Deberá generar consensos para que se designe al Defensor del Pueblo en reemplazo de Abraham Gak (se obtiene con 16 manos del Concejo Deliberante), pero además tiene que ordenar a su desbandada tropa política. Es que el escándalo protagonizado por su ex concejal Christian Salinas al amenazar de muerte a su ex jefe de Campañas, Diego Llaneza, tensó todas las relaciones dentro de Cambiemos (ver: “Violenta Interna en Cambiemos…” y “La Violencia Generada por un Hombre de Tagliaferro…”). Tagliaferro tiene que decidir si elige a Llaneza, a Salinas o a ninguno de los dos. Como sea, el espacio político del ex esposo de María Eugenia Vidal ya no será el mismo. Todos los funcionarios están peleados entre sí y para poder ordenar semejante desbande, se supone que deberá echar a varios directores. 

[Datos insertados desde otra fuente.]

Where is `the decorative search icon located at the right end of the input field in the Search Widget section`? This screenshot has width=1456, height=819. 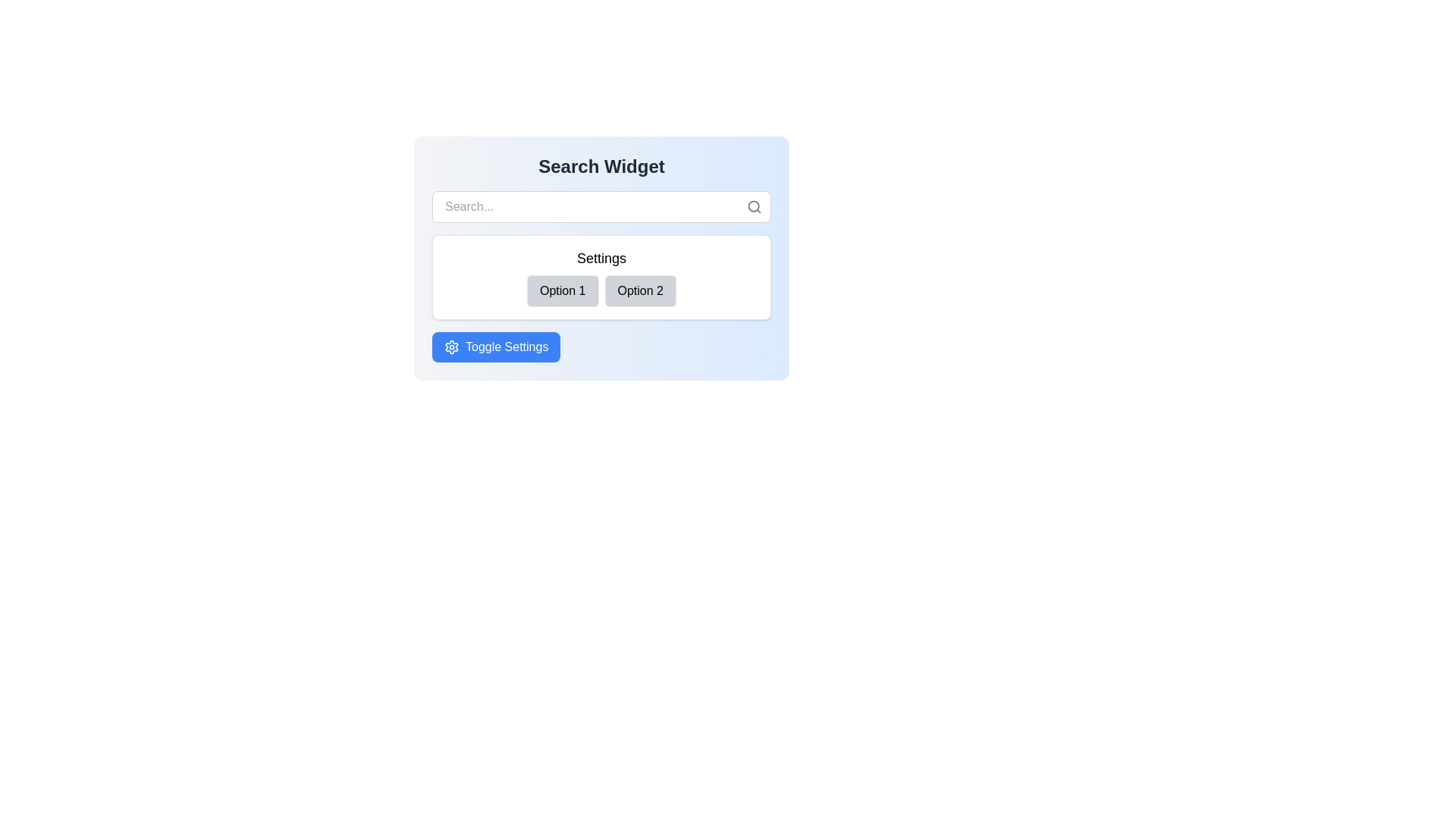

Crisis Política e Institucional.

Por otra parte, tiene que prestar atención a sus situaciones judiciales: tiene a todos sus concejales denunciados penalmente y otras causas se avecinan a partir de los hechos de corrupción con las habilitaciones e inspecciones de comercios. 
En medio de la más grave crisis política e institucional, Tagliaferro reasume el mando, bastante deteriorado, en un año donde peleará su reelección frente al ex intendente Lucas Ghi como principal adversario.